In vivo chromosomal instability and transmissible aberrations in the progeny of haemopoietic stem cells induced by high- and low-LET radiations

Abstract

To study stable and unstable chromosomal aberrations in the haemopoietic cells of CBA/H mice after exposure to both high- and low-LET radiations. Chromosomal aberrations were scored in the clonal progeny of X-, alpha- or non-irradiated short-term repopulating stem cells using the spleen colony-forming unit (CFU-S) assay, 12 days post-transplantation and in the bone marrow reconstituted by X-, neutron- or non-irradiated exogenous (transplanted) or endogenous (X- or neutron whole-body-irradiated) long-term repopulating stem cells for up to 24 months. Chromosomal instability was demonstrated in 3-6% of cells in all cases. After transplantation of X- or neutron-irradiated bone marrow approximately 8% of cells with stable aberrations were recorded at all times. After 3Gy X- or 0.5 Gy neutron- whole-body irradiation stable aberrations were detected in approximately 17 and 5% of cells respectively.

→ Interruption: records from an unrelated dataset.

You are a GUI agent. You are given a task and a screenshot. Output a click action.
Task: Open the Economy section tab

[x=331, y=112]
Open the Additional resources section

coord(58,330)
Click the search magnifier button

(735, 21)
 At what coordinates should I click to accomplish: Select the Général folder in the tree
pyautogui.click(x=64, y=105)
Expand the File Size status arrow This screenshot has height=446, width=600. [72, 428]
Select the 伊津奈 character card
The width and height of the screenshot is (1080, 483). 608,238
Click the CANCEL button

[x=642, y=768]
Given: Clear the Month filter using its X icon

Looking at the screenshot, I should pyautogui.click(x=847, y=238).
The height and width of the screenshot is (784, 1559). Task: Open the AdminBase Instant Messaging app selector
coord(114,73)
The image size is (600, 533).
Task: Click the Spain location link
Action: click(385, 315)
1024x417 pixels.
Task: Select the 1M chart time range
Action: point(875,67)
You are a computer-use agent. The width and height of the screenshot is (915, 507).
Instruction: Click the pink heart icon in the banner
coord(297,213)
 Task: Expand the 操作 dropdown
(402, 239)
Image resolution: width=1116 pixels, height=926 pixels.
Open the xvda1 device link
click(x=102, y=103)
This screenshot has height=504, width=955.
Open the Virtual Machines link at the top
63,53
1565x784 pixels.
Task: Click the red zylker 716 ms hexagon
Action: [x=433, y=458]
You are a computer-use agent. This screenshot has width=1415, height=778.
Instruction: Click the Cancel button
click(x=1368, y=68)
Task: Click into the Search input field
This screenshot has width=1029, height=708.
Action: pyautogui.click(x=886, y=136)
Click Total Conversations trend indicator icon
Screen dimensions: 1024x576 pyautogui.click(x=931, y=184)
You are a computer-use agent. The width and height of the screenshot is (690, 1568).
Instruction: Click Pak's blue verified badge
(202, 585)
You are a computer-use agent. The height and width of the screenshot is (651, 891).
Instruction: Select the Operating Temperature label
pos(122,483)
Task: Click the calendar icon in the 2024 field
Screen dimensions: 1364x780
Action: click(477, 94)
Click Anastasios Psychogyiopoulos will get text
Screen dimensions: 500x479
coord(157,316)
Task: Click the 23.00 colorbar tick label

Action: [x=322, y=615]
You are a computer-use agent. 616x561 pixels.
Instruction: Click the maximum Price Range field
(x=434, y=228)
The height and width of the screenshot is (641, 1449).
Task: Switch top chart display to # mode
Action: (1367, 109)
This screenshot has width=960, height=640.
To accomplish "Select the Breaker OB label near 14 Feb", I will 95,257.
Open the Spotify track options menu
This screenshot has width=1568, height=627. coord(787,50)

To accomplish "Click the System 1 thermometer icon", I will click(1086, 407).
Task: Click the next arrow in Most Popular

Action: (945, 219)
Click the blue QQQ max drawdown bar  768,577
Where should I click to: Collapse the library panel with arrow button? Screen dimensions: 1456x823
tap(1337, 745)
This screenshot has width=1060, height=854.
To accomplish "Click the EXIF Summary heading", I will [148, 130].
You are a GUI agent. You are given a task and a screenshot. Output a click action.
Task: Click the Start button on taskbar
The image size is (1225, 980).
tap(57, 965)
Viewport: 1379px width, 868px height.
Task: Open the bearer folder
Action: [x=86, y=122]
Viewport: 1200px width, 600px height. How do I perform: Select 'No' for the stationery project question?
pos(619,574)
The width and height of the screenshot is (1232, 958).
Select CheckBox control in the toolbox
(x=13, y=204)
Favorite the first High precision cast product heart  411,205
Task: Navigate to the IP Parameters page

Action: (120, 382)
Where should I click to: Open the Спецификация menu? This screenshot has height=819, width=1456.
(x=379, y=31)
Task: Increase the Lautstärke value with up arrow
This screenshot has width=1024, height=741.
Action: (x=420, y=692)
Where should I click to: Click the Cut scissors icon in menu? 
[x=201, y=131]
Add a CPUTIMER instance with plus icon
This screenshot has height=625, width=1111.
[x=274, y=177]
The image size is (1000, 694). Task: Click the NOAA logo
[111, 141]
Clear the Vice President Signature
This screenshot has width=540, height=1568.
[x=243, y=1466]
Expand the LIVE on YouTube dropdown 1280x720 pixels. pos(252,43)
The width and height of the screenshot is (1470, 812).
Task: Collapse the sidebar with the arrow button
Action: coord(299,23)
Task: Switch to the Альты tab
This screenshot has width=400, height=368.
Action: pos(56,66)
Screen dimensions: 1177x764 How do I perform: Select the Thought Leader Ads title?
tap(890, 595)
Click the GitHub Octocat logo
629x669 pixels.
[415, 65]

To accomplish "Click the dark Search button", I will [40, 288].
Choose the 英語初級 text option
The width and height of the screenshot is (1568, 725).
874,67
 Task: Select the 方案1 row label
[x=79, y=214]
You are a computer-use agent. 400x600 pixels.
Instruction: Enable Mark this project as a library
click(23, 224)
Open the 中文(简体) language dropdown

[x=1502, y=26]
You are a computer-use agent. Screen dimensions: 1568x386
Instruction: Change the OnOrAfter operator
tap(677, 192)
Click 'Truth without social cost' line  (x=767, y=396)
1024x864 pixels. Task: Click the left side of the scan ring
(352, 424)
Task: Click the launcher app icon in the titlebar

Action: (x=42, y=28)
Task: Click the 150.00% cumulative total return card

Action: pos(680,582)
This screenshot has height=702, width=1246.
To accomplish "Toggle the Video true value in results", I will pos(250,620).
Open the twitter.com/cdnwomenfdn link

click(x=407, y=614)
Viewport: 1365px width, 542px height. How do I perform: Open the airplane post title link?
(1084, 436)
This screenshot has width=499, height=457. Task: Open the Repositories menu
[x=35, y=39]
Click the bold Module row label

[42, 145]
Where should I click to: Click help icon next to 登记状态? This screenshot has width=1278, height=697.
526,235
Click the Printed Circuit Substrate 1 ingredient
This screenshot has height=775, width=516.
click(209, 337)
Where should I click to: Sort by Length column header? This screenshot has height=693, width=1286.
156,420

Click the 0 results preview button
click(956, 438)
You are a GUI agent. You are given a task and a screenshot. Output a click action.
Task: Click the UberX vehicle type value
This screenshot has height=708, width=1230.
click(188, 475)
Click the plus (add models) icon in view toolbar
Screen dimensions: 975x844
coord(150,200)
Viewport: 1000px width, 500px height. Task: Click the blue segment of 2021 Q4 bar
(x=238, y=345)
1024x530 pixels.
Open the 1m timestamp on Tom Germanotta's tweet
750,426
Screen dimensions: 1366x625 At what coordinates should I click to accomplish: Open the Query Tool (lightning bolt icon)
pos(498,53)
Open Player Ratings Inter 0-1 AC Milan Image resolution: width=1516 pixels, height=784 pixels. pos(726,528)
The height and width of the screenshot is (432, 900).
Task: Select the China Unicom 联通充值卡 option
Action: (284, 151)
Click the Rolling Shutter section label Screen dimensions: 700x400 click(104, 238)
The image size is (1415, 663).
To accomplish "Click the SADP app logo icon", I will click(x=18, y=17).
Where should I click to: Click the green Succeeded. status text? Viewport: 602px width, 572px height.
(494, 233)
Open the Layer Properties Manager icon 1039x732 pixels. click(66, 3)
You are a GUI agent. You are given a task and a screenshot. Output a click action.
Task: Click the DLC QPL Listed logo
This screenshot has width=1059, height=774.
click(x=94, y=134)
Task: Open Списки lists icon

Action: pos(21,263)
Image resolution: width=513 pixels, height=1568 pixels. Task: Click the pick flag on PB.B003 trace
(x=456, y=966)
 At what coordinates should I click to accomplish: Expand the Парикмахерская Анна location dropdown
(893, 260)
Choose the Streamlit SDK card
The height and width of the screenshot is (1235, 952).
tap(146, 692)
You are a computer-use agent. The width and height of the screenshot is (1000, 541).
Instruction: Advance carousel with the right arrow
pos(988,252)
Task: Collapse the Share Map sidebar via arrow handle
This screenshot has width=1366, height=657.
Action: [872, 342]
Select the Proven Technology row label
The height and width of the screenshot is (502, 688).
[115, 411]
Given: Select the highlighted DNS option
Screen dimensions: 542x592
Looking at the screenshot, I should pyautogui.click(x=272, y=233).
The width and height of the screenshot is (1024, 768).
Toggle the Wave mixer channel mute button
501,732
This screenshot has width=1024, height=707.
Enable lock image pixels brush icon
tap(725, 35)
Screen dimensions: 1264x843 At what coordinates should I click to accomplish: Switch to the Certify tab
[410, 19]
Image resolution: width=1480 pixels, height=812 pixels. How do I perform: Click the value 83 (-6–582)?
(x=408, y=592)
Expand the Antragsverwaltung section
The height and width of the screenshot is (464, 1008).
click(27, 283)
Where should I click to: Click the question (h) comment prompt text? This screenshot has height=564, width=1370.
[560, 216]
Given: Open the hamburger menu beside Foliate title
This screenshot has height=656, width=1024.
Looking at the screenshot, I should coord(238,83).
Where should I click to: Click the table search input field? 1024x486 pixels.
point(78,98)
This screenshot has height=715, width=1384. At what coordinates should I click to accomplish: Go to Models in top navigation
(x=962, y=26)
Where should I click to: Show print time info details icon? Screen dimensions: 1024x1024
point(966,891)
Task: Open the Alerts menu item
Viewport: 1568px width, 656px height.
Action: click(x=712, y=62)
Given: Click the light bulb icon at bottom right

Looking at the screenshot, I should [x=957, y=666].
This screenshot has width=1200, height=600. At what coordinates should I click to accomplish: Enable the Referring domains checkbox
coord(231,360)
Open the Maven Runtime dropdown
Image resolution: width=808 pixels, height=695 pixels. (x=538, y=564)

Chromosomal instability induced in vitro can be transmitted in vivo by transplantation of haemopoietic stem cells exposed to high- or low-LET radiations. Comparable instability can be induced and shown to persist for the remaining lifetime after whole-body irradiation. There was no direct relationship between the expression of stable and unstable aberrations and significant interanimal variation in the expression of both stable and unstable aberrations.